Le chef de l'opposition kényane Raila Odinga est décédé mercredi matin à 80 ans dans le sud de l'Inde, a-t-on appris de la police indienne, dans un séisme politique alors que se profile l'élection présidentielle en 2027 dans le pays d'Afrique de l'Est.
Longtemps député, cinq fois candidat malheureux à la présidentielle, M. Odinga a été Premier ministre de 2008 à 2013
La disparition de "Baba" ("papa" en swahili, son surnom), figure incontournable de la communauté Luo, la deuxième plus importante du pays, laisse un grand vide dans l'opposition kényane.
La police indienne a déclaré à l'AFP qu'il marchait avec sa sœur, sa fille et son médecin lors d'une promenade matinale "lorsqu'il s'est soudainement effondré", et été conduit dans un hôpital où il a été déclaré mort.
Un porte-parole du Sreedhareeyam Ayurvedic Eye Hospital dans le Kerala (sud) a confirmé son décès.
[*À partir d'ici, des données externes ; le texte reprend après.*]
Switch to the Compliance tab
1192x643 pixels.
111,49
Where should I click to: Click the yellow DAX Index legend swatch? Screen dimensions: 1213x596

"Il a soudain été victime de difficultés respiratoires et s'est effondré", a rapporté ce porte-parole sous couvert d'anonymat à l'AFP. "Malgré les efforts répétés des médecins, son état s'est aggravé et il n'a pas pu être sauvé", a-t-il ajouté.
Raila Odinga était issu d'une dynastie politique. Son père Jaramogi Oginga Odinga, fut le grand perdant de la lutte pour le pouvoir après l'indépendance du Kenya en 1963, au profit du premier président Jomo Kenyatta.
- Rapprochement avec Ruto -
Le président William Ruto est arrivé au domicile familial de M. Odinga à Nairobi, où une annonce devait être faite prochainement et où ses partisans étaient en larmes.
"Comment allons-nous survivre sans lui ? Nous tremblons", a déclaré à l'AFP, émue, Anima Ferrari, sa responsable de protocole.
Des journalistes de l'AFP ont signalé des troubles dans le bidonville de Kibera à Nairobi, un bastion de M. Odinga, tandis que des personnes en deuil bloquaient les routes du Kisumu (Ouest), son État d'origine.
Né le 7 janvier 1945, Raila Odinga était une des figures de l'opposition kényane, plusieurs fois emprisonné pour avoir combattu le régime à parti unique ou contraint à l'exil sous la présidence autocratique de Daniel Arap Moi (1978-2002).
Durant la dernière élection présidentielle en 2022, il avait été battu de peu par William Ruto, avant de dénoncer des fraudes.
Opposant au chef de l'Etat, à l'origine de rassemblements contre la politique économique du gouvernement, il s'était depuis plusieurs mois rapproché de M. Ruto, qui l'avait d'ailleurs soutenu en février pour le poste de président de la Commission de l'Union africaine, élection également perdue.
Puisque que M. Odinga a mené presque seul cette alliance politique avec M. Ruto, celle-ci est désormais "morte et enterrée", a déclaré à l'AFP l'analyste politique Barrack Muluka, laissant le pays sur une voie incertaine.
Sa disparition laisse un vide au sein de l'opposition, et il est loin d'être certain que quelqu'un puisse égaler sa capacité de mobilisation alors que le pays s'engage dans une campagne potentiellement explosive avant les élections de 2027.
"Le pays perd l'un de ses acteurs politiques les plus influents. Un grand homme qui a accompli de grandes choses", a déclaré M. Muluka. "Il jouissait d'une large audience nationale. On ne peut en dire autant de personne d'autre."
- "Panafricaniste" -
Réputé pour ses talents d'orateur, M. Odinga avait cependant vu son charisme s'éteindre quelque peu avec l'âge.
Lors de la campagne pour le poste de président de la commission de l'UA, ce grand-père de cinq petits-enfants est apparu vieillissant, bredouillant, l'élocution parfois confuse et se déplaçant avec difficulté.
L'ancien président de la Cour suprême du Kenya et actuel candidat à la présidentielle, David Maraga, s'est dit "choqué" par l'annonce de son décès. Odinga était "un patriote, un panafricaniste, un démocrate et un leader qui a apporté une contribution significative à la démocratie au Kenya et en Afrique", a -t-il affirmé sur X.
"Au nom du gouvernement éthiopien, je présente mes sincères condoléances pour le décès de l'ancien Premier ministre kenyan Raila Odinga. Qu'il repose en paix", a déclaré sur X le Premier ministre éthiopien Abiy Ahmed, quand le président djiboutien Ismail Omar Guelleh a rendu hommage à un "leader visionnaire".